• **Source text**

Discrete and cofinite topologies

If $X$ is a non-trivial vector space (that is, of non-zero dimension) then the discrete topology on $X$ (which is always metrizable) is not a TVS topology because despite making addition and negation continuous (which makes it into a topological group under addition), it fails to make scalar multiplication continuous. The cofinite topology on $X$ (where a subset is open if and only if its complement is finite) is also not a TVS topology on $X.$

==Linear maps==

A linear operator between two topological vector spaces which is continuous at one point is continuous on the whole domain. Moreover, a linear operator $f$ is continuous if $f(X)$ is bounded (as defined below) for some neighborhood $X$ of the origin.

A hyperplane in a topological vector space $X$ is either dense or closed. A linear functional $f$ on a topological vector space $X$ has either dense or closed kernel. Moreover, $f$ is continuous if and only if its kernel is closed.

==Types==

Depending on the application additional constraints are usually enforced on the topological structure of the space. In fact, several principal results in functional analysis fail to hold in general for topological vector spaces: the closed graph theorem, the open mapping theorem, and the fact that the dual space of the space separates points in the space.

Below are some common topological vector spaces, roughly in order of increasing "niceness."

- F-spaces are complete topological vector spaces with a translation-invariant metric. These include $L^p$ spaces for all $p > 0.$
- Locally convex topological vector spaces: here each point has a local base consisting of convex sets. By a technique known as Minkowski functionals it can be shown that a space is locally convex if and only if its topology can be defined by a family of seminorms. Local convexity is the minimum requirement for "geometrical" arguments like the Hahn–Banach theorem. The $L^p$ spaces are locally convex (in fact, Banach spaces) for all $p \geq 1,$ but not for $0 < p < 1.$
- Barrelled spaces: locally convex spaces where the Banach–Steinhaus theorem holds.
- Bornological space: a locally convex space where the continuous linear operators to any locally convex space are exactly the bounded linear operators.
- Stereotype space: a locally convex space satisfying a variant of reflexivity condition, where the dual space is endowed with the topology of uniform convergence on totally bounded sets.
- Montel space: a barrelled space where every closed and bounded set is compact
- Fréchet spaces: these are complete locally convex spaces where the topology comes from a translation-invariant metric, or equivalently: from a countable family of seminorms. Many interesting spaces of functions fall into this class -- $C^\infty(\R)$ is a Fréchet space under the seminorms $\|f\|_{k,\ell} = \sup_{x\in[-k,k]} |f^{(\ell)}(x)|.$ A locally convex F-space is a Fréchet space.

• **Dataset records**
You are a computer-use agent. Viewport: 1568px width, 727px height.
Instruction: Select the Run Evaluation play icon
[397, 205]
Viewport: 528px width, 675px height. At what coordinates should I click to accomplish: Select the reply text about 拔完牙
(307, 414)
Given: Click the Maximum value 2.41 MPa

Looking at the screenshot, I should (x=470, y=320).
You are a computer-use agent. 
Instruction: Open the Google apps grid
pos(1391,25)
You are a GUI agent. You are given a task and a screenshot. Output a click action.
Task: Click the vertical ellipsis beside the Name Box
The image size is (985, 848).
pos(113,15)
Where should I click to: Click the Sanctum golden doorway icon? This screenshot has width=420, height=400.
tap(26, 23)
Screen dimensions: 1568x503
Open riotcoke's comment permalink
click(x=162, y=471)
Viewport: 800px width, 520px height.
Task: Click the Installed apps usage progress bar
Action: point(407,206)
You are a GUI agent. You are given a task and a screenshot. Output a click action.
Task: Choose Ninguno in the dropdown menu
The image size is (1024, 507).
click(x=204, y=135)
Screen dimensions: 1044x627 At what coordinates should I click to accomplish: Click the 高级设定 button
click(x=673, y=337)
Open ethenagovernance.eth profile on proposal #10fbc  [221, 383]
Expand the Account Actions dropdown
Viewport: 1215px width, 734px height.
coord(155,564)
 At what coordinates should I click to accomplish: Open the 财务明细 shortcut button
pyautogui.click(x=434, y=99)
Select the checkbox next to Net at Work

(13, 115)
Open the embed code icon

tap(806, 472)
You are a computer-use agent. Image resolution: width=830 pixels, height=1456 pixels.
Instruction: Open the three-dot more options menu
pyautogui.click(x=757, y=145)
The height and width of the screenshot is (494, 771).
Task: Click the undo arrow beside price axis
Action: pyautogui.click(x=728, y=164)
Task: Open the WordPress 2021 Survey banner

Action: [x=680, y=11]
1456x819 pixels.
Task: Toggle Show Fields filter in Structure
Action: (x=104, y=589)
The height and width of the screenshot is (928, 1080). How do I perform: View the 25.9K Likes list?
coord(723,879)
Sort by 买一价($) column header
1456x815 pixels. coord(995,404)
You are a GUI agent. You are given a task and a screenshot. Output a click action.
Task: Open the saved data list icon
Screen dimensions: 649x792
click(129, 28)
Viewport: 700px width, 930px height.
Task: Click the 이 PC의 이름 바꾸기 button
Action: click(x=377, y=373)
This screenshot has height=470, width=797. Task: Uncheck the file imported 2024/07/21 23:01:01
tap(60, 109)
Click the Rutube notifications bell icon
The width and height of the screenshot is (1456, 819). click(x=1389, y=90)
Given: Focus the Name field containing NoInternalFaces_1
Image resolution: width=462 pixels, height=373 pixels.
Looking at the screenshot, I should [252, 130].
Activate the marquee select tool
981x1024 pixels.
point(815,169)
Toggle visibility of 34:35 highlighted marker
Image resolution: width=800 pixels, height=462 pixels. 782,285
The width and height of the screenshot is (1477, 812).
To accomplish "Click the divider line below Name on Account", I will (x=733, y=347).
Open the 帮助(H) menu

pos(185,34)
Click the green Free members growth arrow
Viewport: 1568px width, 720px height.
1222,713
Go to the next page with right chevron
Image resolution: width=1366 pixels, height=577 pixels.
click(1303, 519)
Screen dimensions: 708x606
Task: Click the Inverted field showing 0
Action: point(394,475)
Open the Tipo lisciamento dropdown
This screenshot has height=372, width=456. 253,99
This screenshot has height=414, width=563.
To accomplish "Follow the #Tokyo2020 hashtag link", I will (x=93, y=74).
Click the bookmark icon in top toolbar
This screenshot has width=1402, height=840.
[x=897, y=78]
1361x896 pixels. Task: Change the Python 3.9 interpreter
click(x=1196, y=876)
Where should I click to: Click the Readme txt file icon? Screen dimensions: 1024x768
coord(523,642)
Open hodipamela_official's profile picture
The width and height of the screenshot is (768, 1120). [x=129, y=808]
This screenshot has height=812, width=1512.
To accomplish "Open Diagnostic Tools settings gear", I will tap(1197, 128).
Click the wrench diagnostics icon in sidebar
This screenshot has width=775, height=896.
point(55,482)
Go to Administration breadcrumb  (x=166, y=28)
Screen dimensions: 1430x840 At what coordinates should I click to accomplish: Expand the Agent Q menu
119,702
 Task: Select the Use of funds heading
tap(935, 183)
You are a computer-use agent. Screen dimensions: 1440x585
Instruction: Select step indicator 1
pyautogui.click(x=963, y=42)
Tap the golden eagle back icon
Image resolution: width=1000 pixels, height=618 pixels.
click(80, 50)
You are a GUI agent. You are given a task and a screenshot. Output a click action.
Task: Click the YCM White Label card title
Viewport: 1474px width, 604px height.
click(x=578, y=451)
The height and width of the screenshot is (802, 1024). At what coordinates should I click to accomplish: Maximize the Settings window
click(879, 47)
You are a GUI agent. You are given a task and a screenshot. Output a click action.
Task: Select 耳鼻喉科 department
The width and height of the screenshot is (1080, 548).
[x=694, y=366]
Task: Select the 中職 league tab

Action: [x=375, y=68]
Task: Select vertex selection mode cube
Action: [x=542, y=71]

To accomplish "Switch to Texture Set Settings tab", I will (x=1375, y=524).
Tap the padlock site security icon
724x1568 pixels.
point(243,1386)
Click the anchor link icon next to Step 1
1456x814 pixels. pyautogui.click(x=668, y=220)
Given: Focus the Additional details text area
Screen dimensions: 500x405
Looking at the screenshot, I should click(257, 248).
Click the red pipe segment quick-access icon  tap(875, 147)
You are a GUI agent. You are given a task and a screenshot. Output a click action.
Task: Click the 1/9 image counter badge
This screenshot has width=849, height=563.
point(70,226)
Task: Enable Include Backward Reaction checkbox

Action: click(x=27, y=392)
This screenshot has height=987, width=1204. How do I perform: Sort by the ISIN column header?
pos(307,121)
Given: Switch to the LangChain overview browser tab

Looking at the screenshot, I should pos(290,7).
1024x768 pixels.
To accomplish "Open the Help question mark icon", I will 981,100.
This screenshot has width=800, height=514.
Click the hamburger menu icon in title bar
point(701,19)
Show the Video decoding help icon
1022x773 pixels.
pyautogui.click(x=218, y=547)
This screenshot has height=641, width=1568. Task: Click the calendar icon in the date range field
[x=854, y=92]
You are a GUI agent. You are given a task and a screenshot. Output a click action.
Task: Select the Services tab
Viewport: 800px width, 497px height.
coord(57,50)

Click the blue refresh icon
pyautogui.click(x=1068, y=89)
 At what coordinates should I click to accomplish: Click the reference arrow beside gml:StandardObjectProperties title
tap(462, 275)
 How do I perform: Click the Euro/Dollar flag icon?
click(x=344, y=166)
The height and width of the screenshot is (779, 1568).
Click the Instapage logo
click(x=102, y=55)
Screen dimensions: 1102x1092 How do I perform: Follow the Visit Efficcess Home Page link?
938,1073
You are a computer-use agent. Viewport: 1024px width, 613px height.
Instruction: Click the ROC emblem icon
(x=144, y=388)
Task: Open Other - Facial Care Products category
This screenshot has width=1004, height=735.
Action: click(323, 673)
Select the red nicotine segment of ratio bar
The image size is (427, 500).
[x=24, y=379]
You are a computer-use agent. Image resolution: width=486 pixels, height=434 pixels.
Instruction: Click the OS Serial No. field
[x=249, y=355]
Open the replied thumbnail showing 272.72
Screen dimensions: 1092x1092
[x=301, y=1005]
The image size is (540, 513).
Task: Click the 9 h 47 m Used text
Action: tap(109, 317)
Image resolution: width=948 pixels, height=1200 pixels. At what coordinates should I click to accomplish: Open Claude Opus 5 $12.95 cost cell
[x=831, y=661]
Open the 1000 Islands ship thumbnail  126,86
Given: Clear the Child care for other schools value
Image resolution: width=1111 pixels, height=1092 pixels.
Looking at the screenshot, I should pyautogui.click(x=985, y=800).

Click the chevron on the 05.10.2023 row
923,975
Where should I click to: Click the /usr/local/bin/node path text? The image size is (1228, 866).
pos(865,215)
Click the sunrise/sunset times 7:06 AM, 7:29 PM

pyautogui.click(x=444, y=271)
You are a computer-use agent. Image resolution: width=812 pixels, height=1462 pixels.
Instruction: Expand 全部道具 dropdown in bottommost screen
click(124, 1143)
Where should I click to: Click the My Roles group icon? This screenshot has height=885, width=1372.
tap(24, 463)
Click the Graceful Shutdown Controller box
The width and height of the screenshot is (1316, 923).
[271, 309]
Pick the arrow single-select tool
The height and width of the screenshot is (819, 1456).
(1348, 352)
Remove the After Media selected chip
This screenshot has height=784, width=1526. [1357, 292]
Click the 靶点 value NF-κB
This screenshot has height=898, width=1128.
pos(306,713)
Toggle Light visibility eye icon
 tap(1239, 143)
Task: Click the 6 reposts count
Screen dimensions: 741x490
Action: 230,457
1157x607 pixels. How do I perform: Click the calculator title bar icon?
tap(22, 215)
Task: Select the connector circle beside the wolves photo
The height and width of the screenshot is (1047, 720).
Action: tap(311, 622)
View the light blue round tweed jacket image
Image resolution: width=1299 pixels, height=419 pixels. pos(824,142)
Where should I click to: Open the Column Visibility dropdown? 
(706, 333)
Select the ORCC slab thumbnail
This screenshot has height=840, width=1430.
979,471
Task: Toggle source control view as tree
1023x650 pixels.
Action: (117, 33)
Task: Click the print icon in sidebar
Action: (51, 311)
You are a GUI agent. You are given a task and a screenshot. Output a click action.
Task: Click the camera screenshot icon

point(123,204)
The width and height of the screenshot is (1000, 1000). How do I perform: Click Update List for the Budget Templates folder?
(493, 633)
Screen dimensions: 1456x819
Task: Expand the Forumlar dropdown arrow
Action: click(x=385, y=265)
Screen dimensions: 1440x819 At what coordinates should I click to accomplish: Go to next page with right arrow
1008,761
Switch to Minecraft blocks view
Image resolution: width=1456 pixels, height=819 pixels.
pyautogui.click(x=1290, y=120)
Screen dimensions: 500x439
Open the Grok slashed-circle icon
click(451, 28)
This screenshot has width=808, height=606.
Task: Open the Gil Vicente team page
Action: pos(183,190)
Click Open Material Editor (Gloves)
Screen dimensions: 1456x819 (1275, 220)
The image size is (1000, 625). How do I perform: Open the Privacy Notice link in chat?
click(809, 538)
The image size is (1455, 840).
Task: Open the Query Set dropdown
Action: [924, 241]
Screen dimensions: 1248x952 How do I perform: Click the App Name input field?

• **Given task A**
Reproduce the passage on topological vector spaces from "- Montel space: a" to "a Fréchet space.".
• **Given task B**
Extend the passage on topological vector spaces beyond its final sentence.
The lines above are unrelated to the passage on topological vector spaces.

• **Exercise result A**
- Montel space: a barrelled space where every closed and bounded set is compact
- Fréchet spaces: these are complete locally convex spaces where the topology comes from a translation-invariant metric, or equivalently: from a countable family of seminorms. Many interesting spaces of functions fall into this class -- $C^\infty(\R)$ is a Fréchet space under the seminorms $\|f\|_{k,\ell} = \sup_{x\in[-k,k]} |f^{(\ell)}(x)|.$ A locally convex F-space is a Fréchet space.

• **Exercise result B**
- LF-spaces are limits of Fréchet spaces. ILH spaces are inverse limits of Hilbert spaces.
- Nuclear spaces: these are locally convex spaces with the property that every bounded map from the nuclear space to an arbitrary Banach space is a nuclear operator.
- Normed spaces and seminormed spaces: locally convex spaces where the topology can be described by a single norm or seminorm. In normed spaces a linear operator is continuous if and only if it is bounded.
- Banach spaces: Complete normed vector spaces. Most of functional analysis is formulated for Banach spaces. This class includes the $L^p$ spaces with $1\leq p \leq \infty,$ the space $BV$ of functions of bounded variation, and certain spaces of measures.
- Reflexive Banach spaces: Banach spaces naturally isomorphic to their double dual (see below), which ensures that some geometrical arguments can be carried out. An important example which is not reflexive is $L^1$, whose dual is $L^{\infty}$ but is strictly contained in the dual of $L^{\infty}.$
- Hilbert spaces: these have an inner product; even though these spaces may be infinite-dimensional, most geometrical reasoning familiar from finite dimensions can be carried out in them. These include $L^2$ spaces, the $L^2$ Sobolev spaces $W^{2,k},$ and Hardy spaces.
- Euclidean spaces: $\R^n$ or $\Complex^n$ with the topology induced by the standard inner product. As pointed out in the preceding section, for a given finite $n,$ there is only one $n$-dimensional topological vector space, up to isomorphism. It follows from this that any finite-dimensional subspace of a TVS is closed. A characterization of finite dimensionality is that a Hausdorff TVS is locally compact if and only if it is finite-dimensional (therefore isomorphic to some Euclidean space).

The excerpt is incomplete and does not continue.